**TEXT PROVIDED**.
*-*-*

DETAILED ACTION
Notice of Pre-AIA or AIA Status
The present application, filed on or after March 16, 2013, is being examined under the first inventor to file provisions of the AIA .
Response to Amendment
Applicant amendment filed 02/20/2026 has been entered and is currently under consideration. Claims 1-2 and 4-5 remain pending in the application.
Claim Rejections - 35 USC § 103
In the event the determination of the status of the application as subject to AIA 35 U.S.C. 102 and 103 (or as subject to pre-AIA 35 U.S.C. 102 and 103) is incorrect, any correction of the statutory basis (i.e., changing from AIA to pre-AIA ) for the rejection will not be considered a new ground of rejection if the prior art relied upon, and the rationale supporting the rejection, would be the same under either status.
The following is a quotation of 35 U.S.C. 103 which forms the basis for all obviousness rejections set forth in this Office action:
A patent for a claimed invention may not be obtained, notwithstanding that the claimed invention is not identically disclosed as set forth in section 102, if the differences between the claimed invention and the prior art are such that the claimed invention as a whole would have been obvious before the effective filing date of the claimed invention to a person having ordinary skill in the art to which the claimed invention pertains. Patentability shall not be negated by the manner in which the invention was made.
Claim(s) 1-2 is/are rejected under 35 U.S.C. 103 as being unpatentable over Tomobe (JP3595613 of record with reference made to examiner provided machine translation) in view of Gibbemeyer (US5292243 of record).
Regarding claim 1, Tomobe teaches:
A temperature adjustment mold for adjusting a temperature of a preform that is injection-molded, has a bottomed shape, and is made of resin, the temperature adjustment mold comprising:
one or more adjusting portions that face a part of an outer peripheral surface of a body portion of the preform and locally heat a predetermined portion in a circumferential direction of the preform (Fig 8: heating blocks 110; 312-318),
a lower mold that faces a bottom portion of the preform and supports a lower end of the adjusting portion (Fig 10: heating block 116); and
an upper mold that faces a neck portion of the preform and supports an upper end of the adjusting portion (Fig 10: heating blocks 114, neck molds 16), wherein
the adjusting portion is disposed such that a gap is formed in the a circumferential direction (Fig 8), and is sandwiched and positioned by the lower mold and the upper mold (Fig 10), and
the gap in the circumferential direction of the temperature adjustment mold is open in a radial direction and communicates with the outside of the temperature adjustment mold (Fig 8).
Tomobe does not teach an attachment position is adjustable in the circumferential direction.
In the same field of endeavor regarding blow molding, Gibbemeyer teaches an adjusting portion with an attachment position that is adjustable in the circumferential direction for the motivation of repositioning the heating element (Fig 3-4: heater support bracket 48; col 6, ln 1-26).

*-*-*

**DATA SECTION**.

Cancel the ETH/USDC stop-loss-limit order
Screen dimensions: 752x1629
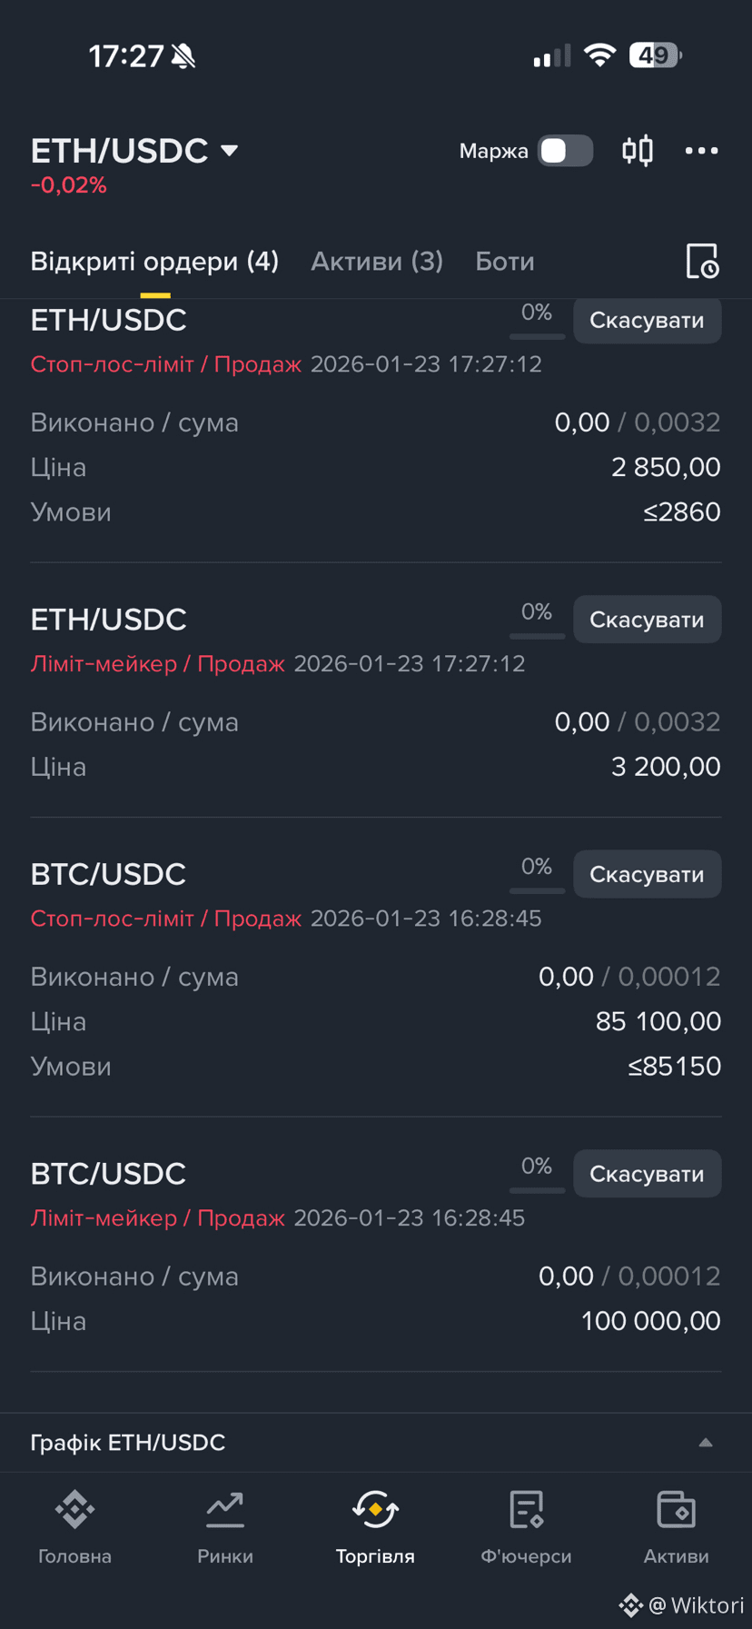tap(647, 321)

*-*-*

**PROBLEM REQUIREMENTS**.
Reproduce the portion of the office action starting with "DETAILED ACTION" and going on through "of the AIA .", word for word.

**THE COMPLETED TASK**.
DETAILED ACTION
Notice of Pre-AIA or AIA Status
The present application, filed on or after March 16, 2013, is being examined under the first inventor to file provisions of the AIA .